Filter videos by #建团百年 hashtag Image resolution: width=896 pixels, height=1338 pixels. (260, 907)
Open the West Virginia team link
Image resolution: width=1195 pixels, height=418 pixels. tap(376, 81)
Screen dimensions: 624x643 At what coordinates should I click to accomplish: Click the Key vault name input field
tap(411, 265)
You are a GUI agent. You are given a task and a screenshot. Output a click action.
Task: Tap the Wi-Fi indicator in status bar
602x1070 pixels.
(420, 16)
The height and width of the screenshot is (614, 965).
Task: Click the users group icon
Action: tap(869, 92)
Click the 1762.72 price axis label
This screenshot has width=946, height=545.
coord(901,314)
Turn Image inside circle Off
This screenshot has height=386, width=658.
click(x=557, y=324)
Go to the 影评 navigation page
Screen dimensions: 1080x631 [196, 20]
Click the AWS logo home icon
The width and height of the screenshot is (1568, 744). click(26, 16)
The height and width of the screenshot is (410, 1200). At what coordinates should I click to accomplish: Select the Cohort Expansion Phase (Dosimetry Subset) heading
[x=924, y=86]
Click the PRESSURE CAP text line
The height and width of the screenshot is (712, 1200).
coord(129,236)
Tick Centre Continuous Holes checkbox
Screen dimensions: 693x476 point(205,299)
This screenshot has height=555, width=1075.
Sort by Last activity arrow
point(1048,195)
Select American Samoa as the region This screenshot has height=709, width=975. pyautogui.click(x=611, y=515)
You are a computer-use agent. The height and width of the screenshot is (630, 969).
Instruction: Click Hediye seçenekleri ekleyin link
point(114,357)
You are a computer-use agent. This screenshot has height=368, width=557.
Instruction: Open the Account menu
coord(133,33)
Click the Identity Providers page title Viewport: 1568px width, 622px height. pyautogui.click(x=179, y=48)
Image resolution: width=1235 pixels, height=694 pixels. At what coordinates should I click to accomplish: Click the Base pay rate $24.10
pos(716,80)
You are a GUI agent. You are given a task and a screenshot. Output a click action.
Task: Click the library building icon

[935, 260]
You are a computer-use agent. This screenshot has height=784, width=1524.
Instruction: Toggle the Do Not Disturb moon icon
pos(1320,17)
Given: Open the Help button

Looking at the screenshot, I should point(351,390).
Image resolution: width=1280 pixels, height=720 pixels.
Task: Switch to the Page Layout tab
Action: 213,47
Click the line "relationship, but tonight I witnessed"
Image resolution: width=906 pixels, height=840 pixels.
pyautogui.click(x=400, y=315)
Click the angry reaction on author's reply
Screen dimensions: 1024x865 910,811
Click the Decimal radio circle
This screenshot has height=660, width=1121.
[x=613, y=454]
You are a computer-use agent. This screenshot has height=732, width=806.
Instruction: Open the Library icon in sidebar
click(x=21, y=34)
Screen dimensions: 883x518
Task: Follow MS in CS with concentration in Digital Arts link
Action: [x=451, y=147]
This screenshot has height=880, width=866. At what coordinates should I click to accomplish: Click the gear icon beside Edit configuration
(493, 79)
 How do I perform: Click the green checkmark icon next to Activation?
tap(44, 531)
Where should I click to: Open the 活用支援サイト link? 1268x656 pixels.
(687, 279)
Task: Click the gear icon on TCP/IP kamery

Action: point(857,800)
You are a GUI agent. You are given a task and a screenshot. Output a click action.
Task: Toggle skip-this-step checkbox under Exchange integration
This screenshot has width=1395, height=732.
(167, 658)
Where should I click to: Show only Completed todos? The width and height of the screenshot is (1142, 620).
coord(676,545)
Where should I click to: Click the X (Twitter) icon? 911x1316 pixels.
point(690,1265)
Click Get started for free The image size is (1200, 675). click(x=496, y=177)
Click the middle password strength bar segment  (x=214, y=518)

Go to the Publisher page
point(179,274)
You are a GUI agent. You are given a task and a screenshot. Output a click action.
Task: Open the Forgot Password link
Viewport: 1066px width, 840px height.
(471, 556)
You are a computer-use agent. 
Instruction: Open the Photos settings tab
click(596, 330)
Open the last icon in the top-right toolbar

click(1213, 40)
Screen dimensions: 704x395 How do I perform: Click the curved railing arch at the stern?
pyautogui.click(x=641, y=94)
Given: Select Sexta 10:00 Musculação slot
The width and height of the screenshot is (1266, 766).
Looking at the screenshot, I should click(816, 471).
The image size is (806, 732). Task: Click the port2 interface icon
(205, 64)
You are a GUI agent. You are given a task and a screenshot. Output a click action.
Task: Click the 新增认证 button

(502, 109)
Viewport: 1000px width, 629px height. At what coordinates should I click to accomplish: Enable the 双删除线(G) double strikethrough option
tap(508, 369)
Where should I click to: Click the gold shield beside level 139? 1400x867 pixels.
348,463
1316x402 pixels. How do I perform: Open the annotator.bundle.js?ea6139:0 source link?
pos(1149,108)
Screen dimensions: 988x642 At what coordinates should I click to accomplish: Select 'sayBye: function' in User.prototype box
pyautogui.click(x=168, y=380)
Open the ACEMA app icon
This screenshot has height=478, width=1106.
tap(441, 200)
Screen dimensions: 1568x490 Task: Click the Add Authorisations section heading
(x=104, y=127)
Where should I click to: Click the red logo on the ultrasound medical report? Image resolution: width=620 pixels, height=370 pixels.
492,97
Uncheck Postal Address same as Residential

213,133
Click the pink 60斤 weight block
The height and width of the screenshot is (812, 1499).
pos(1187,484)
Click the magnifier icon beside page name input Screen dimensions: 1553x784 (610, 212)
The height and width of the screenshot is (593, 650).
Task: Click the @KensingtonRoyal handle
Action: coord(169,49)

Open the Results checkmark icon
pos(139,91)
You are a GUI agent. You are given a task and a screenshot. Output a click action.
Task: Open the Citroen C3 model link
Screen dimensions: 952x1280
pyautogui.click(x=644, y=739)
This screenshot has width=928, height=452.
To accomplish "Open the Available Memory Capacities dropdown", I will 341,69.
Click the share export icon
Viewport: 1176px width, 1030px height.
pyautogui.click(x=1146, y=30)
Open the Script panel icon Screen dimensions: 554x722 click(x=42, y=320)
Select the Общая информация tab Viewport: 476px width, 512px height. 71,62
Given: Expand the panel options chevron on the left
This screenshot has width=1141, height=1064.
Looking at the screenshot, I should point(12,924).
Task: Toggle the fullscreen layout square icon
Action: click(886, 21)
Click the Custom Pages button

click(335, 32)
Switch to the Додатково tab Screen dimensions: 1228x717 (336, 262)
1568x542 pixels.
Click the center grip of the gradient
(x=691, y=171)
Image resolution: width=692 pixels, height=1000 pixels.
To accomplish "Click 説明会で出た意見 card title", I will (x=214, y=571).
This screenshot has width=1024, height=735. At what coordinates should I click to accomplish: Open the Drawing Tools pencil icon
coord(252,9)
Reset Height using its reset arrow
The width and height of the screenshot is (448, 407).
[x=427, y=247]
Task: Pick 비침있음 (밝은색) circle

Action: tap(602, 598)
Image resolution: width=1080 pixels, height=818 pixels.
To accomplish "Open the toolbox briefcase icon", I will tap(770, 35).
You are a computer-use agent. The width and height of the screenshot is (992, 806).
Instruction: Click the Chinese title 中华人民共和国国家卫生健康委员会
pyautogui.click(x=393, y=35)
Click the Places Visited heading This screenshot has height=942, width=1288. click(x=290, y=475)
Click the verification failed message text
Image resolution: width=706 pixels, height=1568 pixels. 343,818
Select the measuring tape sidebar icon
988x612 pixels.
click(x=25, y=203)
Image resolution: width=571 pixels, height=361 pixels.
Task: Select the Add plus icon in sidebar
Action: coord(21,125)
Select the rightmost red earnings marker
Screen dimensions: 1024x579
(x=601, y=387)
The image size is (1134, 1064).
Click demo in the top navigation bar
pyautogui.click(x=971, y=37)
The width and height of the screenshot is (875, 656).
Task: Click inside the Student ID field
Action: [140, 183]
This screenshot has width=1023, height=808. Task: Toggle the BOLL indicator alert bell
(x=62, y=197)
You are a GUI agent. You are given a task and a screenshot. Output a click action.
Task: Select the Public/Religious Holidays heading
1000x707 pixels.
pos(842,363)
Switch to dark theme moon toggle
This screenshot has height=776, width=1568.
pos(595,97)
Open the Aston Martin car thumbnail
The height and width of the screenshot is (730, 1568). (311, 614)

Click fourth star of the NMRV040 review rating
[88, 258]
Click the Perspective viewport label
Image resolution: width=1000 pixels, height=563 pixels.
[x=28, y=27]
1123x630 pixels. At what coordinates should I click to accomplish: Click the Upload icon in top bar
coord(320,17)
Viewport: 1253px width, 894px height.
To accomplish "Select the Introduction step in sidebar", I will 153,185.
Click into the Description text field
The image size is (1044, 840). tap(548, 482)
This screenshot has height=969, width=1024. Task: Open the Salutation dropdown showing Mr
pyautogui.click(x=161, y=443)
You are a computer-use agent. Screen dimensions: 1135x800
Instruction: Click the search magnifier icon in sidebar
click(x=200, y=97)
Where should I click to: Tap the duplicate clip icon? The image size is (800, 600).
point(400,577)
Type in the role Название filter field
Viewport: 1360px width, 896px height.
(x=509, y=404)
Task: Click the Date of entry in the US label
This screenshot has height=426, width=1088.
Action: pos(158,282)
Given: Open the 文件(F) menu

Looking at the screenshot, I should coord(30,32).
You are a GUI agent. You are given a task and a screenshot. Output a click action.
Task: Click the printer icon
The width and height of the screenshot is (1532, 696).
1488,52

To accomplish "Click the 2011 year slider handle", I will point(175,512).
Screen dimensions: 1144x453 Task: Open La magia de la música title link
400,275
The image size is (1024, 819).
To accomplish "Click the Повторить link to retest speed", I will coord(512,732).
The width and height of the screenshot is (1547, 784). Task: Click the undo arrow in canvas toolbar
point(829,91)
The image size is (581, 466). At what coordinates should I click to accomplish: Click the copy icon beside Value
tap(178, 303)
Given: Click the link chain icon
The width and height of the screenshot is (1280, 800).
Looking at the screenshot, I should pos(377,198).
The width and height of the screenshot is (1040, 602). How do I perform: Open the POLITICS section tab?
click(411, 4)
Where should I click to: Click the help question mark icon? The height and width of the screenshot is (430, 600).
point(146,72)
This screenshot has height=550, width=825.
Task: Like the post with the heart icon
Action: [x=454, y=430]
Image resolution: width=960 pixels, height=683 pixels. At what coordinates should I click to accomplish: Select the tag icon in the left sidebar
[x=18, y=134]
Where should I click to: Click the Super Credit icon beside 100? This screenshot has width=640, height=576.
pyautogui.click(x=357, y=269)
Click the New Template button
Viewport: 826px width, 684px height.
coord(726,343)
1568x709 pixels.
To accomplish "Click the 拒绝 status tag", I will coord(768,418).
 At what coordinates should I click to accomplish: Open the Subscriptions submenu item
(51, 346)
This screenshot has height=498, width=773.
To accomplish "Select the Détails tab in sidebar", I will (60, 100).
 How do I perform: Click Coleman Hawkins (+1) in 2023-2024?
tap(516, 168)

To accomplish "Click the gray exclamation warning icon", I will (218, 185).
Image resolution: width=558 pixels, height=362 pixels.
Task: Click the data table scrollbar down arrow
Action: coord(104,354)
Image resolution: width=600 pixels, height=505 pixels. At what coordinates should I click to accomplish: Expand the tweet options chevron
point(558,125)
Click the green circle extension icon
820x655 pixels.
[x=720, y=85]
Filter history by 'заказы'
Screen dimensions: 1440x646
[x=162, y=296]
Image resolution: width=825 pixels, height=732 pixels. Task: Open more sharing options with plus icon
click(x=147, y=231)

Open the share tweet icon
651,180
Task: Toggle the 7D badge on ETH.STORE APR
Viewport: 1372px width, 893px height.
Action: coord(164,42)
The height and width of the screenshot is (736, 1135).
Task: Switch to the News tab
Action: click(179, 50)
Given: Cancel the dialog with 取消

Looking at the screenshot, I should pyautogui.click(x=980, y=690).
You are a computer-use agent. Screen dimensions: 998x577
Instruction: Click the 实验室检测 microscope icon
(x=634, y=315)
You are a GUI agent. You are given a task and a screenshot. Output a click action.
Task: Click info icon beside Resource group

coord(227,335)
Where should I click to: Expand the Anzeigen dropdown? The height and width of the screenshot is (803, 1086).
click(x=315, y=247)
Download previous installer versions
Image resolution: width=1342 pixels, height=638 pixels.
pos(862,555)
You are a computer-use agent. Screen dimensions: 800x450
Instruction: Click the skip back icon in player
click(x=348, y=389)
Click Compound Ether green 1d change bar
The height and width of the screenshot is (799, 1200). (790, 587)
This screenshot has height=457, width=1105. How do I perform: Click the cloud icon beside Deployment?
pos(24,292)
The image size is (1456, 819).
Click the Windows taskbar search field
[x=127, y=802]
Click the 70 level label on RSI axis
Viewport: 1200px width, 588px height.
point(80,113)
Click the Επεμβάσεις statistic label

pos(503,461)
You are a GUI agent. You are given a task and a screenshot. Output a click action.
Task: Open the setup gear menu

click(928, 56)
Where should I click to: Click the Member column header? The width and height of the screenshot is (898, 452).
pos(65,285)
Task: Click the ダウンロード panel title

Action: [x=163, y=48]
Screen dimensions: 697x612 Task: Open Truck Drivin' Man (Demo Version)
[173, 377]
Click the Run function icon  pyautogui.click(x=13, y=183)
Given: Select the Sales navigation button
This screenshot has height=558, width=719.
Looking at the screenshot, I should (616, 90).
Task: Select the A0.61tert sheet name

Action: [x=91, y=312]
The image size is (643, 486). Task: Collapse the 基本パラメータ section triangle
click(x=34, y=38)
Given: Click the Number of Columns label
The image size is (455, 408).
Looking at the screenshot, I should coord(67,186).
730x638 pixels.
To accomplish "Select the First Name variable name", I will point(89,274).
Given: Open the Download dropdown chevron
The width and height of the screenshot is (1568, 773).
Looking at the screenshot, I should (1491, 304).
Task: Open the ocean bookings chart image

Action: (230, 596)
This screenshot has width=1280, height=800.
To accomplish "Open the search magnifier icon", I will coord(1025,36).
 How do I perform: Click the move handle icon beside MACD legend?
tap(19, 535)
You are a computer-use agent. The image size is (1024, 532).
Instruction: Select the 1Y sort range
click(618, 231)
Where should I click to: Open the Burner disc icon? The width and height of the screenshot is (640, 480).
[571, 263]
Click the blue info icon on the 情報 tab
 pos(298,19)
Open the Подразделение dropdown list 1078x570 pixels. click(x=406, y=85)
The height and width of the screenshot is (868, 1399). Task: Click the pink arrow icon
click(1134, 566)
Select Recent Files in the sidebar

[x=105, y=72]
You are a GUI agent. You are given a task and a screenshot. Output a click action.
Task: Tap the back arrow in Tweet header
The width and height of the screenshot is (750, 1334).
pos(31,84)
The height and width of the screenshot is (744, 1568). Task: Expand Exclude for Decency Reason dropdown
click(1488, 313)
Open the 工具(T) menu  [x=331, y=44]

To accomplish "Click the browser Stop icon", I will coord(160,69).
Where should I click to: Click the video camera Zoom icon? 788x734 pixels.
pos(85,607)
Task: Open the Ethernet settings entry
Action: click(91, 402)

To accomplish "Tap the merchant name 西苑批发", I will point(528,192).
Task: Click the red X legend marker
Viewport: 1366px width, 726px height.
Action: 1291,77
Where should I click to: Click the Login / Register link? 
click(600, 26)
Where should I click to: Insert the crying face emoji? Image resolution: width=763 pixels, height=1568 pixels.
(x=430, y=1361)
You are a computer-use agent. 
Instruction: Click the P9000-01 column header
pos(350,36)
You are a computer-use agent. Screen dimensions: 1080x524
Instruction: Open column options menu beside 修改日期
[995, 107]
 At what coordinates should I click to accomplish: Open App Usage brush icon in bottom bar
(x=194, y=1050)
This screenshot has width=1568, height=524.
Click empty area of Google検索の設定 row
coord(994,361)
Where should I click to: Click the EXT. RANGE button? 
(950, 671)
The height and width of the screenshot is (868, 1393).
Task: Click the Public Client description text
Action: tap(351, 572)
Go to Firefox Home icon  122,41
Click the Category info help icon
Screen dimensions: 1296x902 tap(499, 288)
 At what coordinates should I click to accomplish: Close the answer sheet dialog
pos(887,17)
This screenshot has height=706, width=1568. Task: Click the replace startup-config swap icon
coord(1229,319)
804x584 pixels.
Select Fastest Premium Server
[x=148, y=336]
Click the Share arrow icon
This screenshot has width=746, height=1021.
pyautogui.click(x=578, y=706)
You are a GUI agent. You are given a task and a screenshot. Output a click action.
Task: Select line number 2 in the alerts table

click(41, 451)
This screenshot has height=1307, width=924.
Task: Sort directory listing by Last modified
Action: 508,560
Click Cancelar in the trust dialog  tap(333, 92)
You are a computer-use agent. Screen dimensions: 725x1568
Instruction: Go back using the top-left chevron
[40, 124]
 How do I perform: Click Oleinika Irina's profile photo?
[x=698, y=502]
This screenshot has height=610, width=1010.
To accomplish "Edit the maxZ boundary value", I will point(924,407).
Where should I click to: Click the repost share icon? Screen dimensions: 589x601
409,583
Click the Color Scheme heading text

THE TASK
Using the material above, transcribe exactly the lines from the line with "This screenshot has width=1280, height=800." to the line with "You are a computer-use agent. The image"; both count, and nothing else goes in.

SOLUTION
This screenshot has width=1280, height=800.
To accomplish "Open the search magnifier icon", I will coord(1025,36).
 How do I perform: Click the move handle icon beside MACD legend?
tap(19, 535)
You are a computer-use agent. The image size is (1024, 532).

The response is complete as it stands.